METR and Epoch AI publish preliminary results on AI completing weeks-long coding tasks

METR and Epoch AI have jointly published preliminary results from MirrorCode, a project the two organisations co-developed and which METR funded. The post on METR’s site is a linkpost directing readers to Epoch AI’s blog for full detail; the source excerpt available for this article does not reproduce those findings.

The METR linkpost states that MirrorCode examines whether AI systems can already complete some tasks measured in weeks of human effort. METR describes its broader research focus as measuring how well frontier AI systems perform complex tasks autonomously, including “broad autonomous capabilities and the ability of AI systems to conduct AI R&D.”

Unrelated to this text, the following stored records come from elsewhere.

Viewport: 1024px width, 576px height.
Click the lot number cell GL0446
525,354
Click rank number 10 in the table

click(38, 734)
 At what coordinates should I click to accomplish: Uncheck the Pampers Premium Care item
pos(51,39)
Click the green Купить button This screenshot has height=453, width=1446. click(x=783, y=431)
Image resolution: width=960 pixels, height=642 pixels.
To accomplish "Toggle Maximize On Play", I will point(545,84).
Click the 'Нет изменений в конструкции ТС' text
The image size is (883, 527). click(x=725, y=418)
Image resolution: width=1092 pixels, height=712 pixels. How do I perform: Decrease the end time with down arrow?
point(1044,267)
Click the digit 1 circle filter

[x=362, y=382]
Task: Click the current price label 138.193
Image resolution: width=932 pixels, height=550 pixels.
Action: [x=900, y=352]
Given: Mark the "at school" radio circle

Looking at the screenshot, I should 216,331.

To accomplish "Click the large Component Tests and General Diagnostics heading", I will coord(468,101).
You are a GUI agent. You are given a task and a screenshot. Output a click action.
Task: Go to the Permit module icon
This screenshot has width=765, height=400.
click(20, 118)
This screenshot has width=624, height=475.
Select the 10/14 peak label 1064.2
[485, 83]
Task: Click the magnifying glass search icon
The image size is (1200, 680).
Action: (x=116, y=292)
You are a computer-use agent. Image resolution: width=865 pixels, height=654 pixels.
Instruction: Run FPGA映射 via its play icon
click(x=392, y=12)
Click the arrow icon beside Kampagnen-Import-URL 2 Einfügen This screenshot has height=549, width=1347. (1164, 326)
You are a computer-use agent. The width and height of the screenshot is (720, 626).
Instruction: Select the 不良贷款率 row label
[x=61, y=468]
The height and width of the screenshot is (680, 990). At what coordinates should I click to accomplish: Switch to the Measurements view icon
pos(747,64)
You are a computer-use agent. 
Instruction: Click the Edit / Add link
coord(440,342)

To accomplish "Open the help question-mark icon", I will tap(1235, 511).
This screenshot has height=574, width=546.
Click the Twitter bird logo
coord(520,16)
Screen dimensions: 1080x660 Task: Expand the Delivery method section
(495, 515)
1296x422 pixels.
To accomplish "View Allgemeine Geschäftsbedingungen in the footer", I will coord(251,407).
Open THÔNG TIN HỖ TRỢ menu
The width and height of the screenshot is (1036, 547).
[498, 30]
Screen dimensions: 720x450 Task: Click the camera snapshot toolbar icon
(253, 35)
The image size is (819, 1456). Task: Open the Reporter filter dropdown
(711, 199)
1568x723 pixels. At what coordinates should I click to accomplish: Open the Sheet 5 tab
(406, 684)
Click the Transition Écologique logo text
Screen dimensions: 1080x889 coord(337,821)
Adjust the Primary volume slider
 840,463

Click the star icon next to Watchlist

The organisation’s published work includes a metric framing AI performance in terms of the length of tasks AI agents can complete, which METR states has been “consistently exponentially increasing.” Separately, METR has reported that when developers use AI tools, “they take 19% longer than without” — a finding the organisation notes means AI makes developers slower in those observed conditions.

Full detail on MirrorCode’s methodology and results is available at Epoch AI’s blog at epoch.ai/blog/mirrorcode-preliminary-results/.

Note: This article is based on a thin linkpost. The underlying Epoch AI report was not available in the source excerpt provided. Claims are limited to what appears in the METR linkpost.